▶ _Work required_
Repeat the lines of the listing below word for word, beginning at the line that contains "Task: Click the gears icon on device popup" and stopping after the line that contains "coord(46,228)". Include both of those lines.

▶ _Task material_
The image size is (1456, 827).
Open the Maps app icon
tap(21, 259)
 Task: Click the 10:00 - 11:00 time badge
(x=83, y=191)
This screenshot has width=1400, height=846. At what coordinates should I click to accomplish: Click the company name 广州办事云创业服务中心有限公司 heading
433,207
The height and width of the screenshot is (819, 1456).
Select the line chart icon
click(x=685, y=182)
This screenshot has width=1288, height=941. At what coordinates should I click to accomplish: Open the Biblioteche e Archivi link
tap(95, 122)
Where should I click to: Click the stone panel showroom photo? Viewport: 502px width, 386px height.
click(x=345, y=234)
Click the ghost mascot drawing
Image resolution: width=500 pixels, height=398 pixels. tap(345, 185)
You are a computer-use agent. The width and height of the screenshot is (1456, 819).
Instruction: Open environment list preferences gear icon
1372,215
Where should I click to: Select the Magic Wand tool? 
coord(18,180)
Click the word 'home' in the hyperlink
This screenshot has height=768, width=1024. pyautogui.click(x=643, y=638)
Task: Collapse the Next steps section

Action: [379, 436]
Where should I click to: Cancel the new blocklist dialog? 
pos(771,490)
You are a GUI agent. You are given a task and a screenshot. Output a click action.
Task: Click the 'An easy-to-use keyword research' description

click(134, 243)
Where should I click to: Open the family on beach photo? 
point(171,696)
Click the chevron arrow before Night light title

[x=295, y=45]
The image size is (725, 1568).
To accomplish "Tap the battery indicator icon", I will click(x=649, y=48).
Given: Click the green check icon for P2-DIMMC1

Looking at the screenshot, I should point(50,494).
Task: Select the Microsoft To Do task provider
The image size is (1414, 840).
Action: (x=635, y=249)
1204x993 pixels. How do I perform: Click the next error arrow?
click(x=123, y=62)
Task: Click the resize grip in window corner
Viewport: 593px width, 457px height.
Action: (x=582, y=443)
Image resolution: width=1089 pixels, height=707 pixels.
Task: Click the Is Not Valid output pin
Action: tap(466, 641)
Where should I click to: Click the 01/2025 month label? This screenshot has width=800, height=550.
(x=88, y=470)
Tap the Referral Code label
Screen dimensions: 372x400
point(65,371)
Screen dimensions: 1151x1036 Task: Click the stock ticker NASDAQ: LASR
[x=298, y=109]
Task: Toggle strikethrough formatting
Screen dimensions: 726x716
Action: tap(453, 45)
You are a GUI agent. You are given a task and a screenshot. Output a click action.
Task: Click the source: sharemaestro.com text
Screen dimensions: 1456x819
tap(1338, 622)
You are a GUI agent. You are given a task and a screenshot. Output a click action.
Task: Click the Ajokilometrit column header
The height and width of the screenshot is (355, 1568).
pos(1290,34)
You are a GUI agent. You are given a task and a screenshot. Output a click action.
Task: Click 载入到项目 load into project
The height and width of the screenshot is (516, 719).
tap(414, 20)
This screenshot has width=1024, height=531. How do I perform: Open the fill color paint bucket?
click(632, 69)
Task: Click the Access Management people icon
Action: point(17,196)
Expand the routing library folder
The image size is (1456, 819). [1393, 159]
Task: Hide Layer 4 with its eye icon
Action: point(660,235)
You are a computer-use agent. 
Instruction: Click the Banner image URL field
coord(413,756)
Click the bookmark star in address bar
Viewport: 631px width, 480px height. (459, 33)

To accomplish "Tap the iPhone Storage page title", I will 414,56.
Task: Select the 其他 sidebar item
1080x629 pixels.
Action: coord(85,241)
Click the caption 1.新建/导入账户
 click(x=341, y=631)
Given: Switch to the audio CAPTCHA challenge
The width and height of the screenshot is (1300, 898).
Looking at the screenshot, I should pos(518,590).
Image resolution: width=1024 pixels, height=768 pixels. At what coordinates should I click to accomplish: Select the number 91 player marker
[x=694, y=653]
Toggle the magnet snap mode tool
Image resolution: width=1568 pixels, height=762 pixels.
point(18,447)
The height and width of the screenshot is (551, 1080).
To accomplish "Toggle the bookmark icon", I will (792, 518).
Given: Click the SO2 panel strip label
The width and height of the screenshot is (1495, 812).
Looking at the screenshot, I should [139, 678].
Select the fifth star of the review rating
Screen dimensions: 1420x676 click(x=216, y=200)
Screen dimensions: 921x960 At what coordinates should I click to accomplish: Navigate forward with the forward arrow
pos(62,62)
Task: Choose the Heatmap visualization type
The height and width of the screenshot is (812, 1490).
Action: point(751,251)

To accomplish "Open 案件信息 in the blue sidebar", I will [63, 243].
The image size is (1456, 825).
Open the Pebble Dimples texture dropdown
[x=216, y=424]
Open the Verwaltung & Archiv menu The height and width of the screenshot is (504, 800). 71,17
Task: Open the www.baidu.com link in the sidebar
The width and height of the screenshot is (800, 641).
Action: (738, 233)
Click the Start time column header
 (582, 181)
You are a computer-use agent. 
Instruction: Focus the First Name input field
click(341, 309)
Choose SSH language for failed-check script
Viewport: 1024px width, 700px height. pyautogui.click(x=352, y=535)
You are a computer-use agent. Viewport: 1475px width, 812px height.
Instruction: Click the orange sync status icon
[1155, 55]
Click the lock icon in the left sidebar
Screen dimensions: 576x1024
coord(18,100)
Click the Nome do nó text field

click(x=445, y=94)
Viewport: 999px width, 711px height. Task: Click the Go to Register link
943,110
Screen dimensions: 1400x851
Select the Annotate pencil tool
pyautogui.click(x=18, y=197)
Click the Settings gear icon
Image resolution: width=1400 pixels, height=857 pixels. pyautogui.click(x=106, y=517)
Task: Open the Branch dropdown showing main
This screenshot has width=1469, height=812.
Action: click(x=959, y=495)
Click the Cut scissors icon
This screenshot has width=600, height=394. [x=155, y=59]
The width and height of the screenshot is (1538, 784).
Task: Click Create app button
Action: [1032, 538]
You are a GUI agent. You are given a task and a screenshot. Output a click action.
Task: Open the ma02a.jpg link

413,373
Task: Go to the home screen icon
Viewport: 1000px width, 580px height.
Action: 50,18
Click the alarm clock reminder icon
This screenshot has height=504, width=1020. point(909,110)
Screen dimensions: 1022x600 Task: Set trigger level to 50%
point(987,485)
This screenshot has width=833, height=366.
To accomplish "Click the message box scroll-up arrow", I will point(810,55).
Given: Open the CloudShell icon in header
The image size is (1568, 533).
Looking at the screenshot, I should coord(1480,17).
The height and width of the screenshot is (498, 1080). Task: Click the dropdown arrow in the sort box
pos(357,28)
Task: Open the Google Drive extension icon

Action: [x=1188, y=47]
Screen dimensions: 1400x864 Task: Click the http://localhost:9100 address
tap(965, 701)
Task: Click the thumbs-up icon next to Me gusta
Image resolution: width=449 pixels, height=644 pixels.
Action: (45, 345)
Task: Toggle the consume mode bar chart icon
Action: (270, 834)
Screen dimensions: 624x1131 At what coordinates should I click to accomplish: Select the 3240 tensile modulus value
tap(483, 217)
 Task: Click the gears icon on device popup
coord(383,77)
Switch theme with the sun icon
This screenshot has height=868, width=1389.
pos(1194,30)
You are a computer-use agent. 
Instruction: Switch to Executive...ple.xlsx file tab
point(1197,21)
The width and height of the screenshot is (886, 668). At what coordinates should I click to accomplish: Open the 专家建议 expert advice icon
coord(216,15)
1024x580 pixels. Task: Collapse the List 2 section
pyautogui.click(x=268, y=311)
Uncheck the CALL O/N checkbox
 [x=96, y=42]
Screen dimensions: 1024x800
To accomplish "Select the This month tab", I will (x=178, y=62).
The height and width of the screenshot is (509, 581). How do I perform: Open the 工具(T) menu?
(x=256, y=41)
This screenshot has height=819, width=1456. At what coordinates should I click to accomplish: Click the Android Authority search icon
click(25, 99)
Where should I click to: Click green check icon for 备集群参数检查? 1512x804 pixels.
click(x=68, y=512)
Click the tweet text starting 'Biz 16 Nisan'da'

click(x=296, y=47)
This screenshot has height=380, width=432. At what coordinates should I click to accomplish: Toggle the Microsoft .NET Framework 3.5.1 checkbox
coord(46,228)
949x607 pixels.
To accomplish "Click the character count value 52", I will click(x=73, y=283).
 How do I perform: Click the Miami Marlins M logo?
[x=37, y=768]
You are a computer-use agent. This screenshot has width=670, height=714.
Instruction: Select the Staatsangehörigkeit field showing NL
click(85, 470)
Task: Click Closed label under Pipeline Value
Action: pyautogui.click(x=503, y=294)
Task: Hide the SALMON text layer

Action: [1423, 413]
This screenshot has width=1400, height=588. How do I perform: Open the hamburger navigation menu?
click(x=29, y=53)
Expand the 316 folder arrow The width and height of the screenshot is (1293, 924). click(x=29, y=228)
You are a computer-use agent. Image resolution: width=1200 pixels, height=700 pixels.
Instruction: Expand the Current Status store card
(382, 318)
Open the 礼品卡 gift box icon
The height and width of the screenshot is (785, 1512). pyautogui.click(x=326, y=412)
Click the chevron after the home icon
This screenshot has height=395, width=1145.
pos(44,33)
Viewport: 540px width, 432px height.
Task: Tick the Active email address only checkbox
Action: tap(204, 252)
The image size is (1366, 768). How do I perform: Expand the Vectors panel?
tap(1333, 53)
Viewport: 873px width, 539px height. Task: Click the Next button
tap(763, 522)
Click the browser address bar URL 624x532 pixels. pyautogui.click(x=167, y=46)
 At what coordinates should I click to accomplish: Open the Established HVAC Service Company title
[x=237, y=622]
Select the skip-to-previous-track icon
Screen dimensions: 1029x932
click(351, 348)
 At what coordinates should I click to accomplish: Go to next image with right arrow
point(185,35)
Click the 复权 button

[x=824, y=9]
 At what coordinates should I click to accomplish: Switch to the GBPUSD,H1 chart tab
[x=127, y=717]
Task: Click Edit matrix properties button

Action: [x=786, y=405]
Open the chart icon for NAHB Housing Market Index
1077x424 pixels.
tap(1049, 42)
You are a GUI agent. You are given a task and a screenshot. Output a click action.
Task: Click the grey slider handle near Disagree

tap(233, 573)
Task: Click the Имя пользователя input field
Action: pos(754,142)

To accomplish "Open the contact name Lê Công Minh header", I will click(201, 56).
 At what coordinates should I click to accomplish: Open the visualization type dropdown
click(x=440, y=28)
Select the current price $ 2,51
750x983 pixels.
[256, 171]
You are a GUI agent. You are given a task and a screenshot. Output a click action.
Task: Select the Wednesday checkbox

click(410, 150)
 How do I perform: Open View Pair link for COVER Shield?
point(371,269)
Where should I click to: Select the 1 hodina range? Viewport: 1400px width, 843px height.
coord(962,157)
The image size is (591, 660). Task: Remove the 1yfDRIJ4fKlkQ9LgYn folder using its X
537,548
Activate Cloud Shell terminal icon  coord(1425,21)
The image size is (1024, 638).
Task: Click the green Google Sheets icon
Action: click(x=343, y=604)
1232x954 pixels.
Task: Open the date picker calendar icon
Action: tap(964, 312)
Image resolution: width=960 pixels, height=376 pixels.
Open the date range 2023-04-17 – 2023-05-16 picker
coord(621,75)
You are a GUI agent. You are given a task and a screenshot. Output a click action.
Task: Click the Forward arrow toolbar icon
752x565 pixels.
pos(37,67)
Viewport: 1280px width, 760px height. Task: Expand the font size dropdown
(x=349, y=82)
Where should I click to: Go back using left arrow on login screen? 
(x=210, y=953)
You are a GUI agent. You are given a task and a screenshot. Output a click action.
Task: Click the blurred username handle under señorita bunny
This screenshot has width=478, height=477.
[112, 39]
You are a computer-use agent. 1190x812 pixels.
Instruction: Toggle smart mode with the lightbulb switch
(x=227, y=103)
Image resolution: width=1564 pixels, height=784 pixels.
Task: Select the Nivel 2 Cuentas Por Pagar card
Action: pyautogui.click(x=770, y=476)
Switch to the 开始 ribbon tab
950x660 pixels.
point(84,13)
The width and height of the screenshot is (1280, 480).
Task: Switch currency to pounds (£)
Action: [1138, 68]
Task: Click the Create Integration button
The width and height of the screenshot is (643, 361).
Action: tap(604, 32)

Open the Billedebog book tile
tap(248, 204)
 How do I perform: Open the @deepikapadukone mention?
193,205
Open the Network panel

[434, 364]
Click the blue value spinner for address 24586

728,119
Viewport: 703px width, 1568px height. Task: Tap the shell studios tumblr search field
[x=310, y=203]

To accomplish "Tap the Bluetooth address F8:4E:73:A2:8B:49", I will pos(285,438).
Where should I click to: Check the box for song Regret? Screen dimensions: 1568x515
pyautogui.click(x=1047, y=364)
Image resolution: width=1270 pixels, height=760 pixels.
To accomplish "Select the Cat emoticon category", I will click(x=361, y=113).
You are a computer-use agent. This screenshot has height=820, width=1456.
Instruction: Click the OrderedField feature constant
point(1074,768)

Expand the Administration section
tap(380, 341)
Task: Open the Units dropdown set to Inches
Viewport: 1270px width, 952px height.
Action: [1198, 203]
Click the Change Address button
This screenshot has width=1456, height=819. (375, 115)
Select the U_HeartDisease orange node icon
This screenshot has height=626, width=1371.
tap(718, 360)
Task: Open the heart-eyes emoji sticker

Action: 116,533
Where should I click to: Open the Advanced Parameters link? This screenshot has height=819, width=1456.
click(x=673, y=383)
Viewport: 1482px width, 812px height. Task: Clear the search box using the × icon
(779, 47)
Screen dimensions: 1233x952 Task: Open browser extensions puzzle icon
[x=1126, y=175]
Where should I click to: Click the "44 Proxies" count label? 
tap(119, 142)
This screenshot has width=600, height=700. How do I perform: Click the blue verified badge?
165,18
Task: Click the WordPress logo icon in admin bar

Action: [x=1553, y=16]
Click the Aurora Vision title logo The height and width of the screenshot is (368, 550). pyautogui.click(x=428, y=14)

▶ _Output for this task_
 Task: Click the gears icon on device popup
coord(383,77)
Switch theme with the sun icon
This screenshot has height=868, width=1389.
pos(1194,30)
You are a computer-use agent. 
Instruction: Switch to Executive...ple.xlsx file tab
point(1197,21)
The width and height of the screenshot is (886, 668). At what coordinates should I click to accomplish: Open the 专家建议 expert advice icon
coord(216,15)
1024x580 pixels. Task: Collapse the List 2 section
pyautogui.click(x=268, y=311)
Uncheck the CALL O/N checkbox
 [x=96, y=42]
Screen dimensions: 1024x800
To accomplish "Select the This month tab", I will (x=178, y=62).
The height and width of the screenshot is (509, 581). How do I perform: Open the 工具(T) menu?
(x=256, y=41)
This screenshot has height=819, width=1456. At what coordinates should I click to accomplish: Click the Android Authority search icon
click(25, 99)
Where should I click to: Click green check icon for 备集群参数检查? 1512x804 pixels.
click(x=68, y=512)
Click the tweet text starting 'Biz 16 Nisan'da'

click(x=296, y=47)
This screenshot has height=380, width=432. At what coordinates should I click to accomplish: Toggle the Microsoft .NET Framework 3.5.1 checkbox
coord(46,228)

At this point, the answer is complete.